How can we treat believers better who differ with us about Christian liberty?

For whatever things were written before were written for our learning, that we through the patience and comfort of the Scriptures might have hope. 5Now may the God of patience and comfort grant you to be like-minded toward one another, according to Christ Jesus.” Romans 15:4-5

In Romans 14, the apostle Paul admonished the Jewish and Gentile Christians in Rome to accept and love one another despite their differences concerning their Christian liberty. Beginning in chapter 15, he tells the stronger Christian whose faith permits him to eat all foods and observe every day the same, to “bear with the scruples” or weaknesses of believers whose faith did not permit him to exercise his Christian liberty to the same extent (15:1). Instead of pleasing himself, he was to put the welfare of others before himself like Jesus did (15:2-3a). Paul then quotes King David whose commitment to building up the physical house of God is to be displayed by Christians in their commitment to building up God’s spiritual house (15:3b; cf. Psalm 69:9). 

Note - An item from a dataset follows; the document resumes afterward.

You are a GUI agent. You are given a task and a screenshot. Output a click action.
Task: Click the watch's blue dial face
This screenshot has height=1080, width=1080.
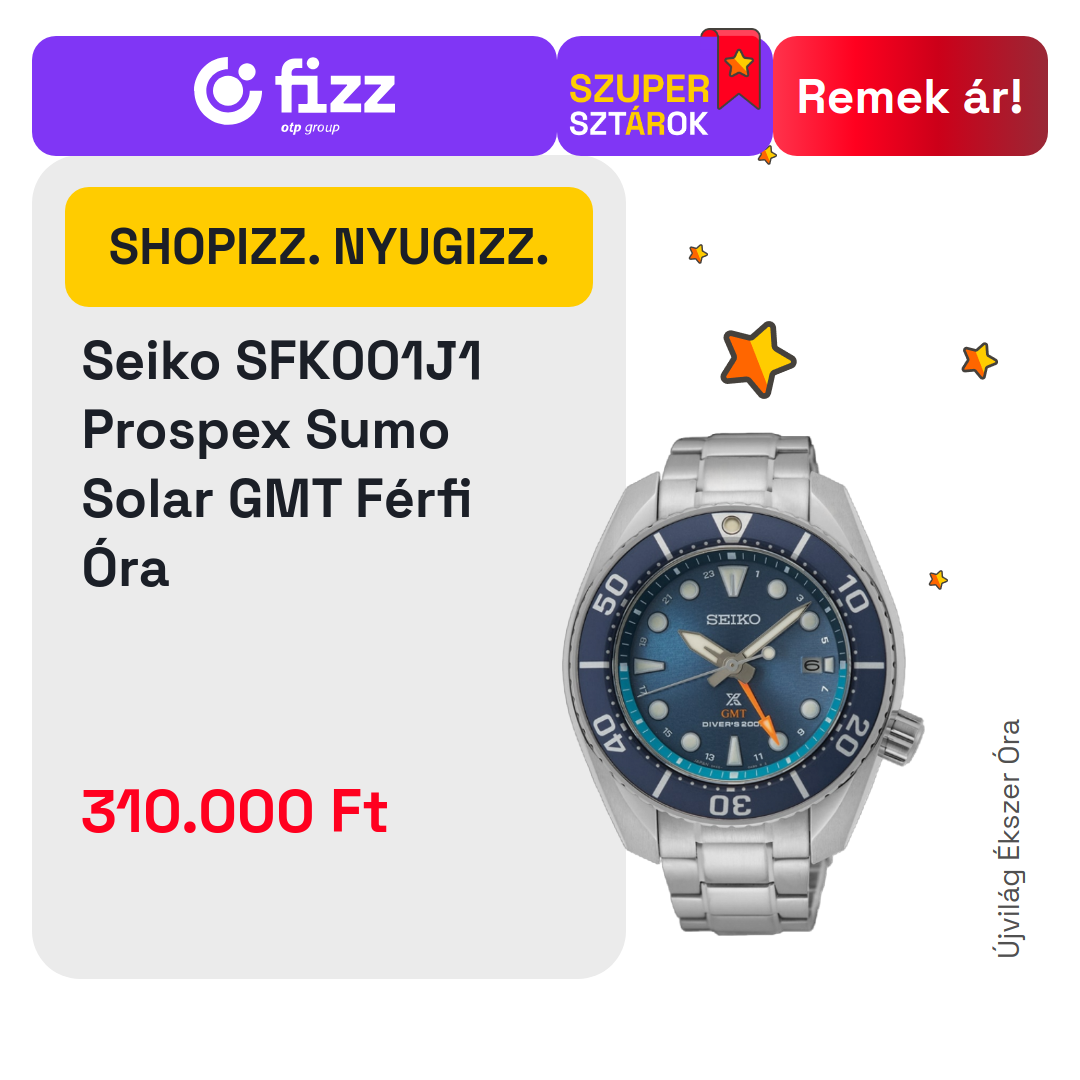coord(732,665)

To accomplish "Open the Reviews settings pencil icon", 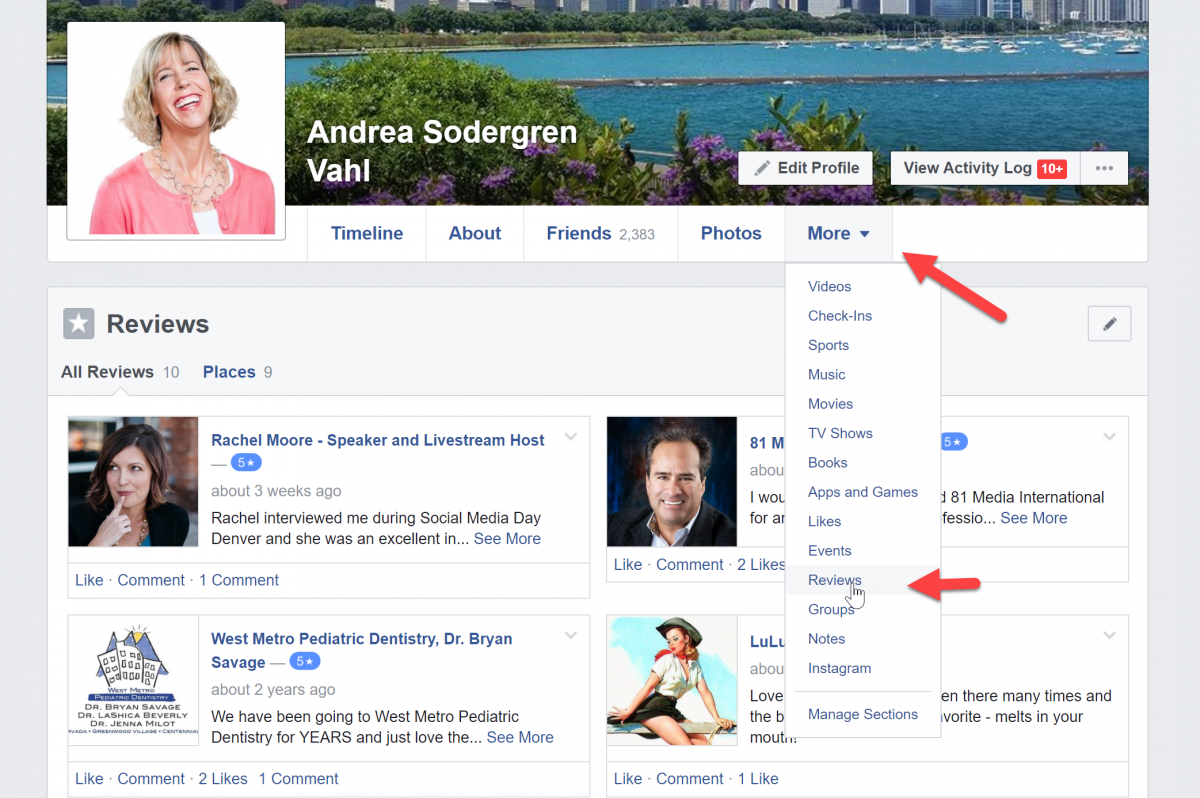I will point(1109,323).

Notice that when Paul seeks to motivate his readers to treat one another better, he does not refer to some seminar or some promo on Facebook. He refers to the Bible in verse 3 when he quotes King David (cf. Psalm 69:9). By referring to the Old Testament, Paul was showing that Christians can receive from the Bible the instruction (“learning”), perseverance (“patience”),“comfort,” and “hope” they need to bear with one another despite their differences regarding their Christian liberty (15:4). But he does not stop there. 

The reason the Bible can give us everything we need to bear with one another in the family of God is because of the Person behind the Bible: Now may the God of patience and comfort grant you to be like-minded toward one another, according to Christ Jesus” (15:5). Knowing the Bible is not enough to treat one another better. We must know the Author of the Bible if we are going to treat one another better (cf. 2 Timothy 3:16-17; 2 Peter 1:20-21). The more we know God who is love, the more loving we will become toward one another (cf. I John 4:7-8). 

Do you have teenage girls? They must be very careful with internet chat rooms. Teenage girls can fall in love with evil men on the internet because the words they read have a person behind them. As she hangs out with this man on the internet for days and weeks, he eventually says,“Can we meet at the park this Saturday at five o’clock?” She has been trained all these years not to hang out with strangers, yet now she goes to meet this stranger. Why? Because she has fallen in love with someone she has never seen. The reason she has fallen in love with someone she has never seen is because of the power of the written word. Why? Because behind that written word is a real person. If an evil man can take the words of a computer and transform a teenage girl so that she will go meet him in private at a park somewhere and risk her life because she has been overwhelmed with the word, then how much more can the God of the Bible overwhelm us with His written Word so that we change from what we might normally do because we have been overwhelmed with a love relationship with Someone we have never seen.

Do not underestimate what the God of the Bible can do in our lives when we sit down to hear His voice as we read and apply the Bible to our lives. Spending time with Him in His Word can transform us so that we treat other believers better who may differ with us concerning Christian liberty.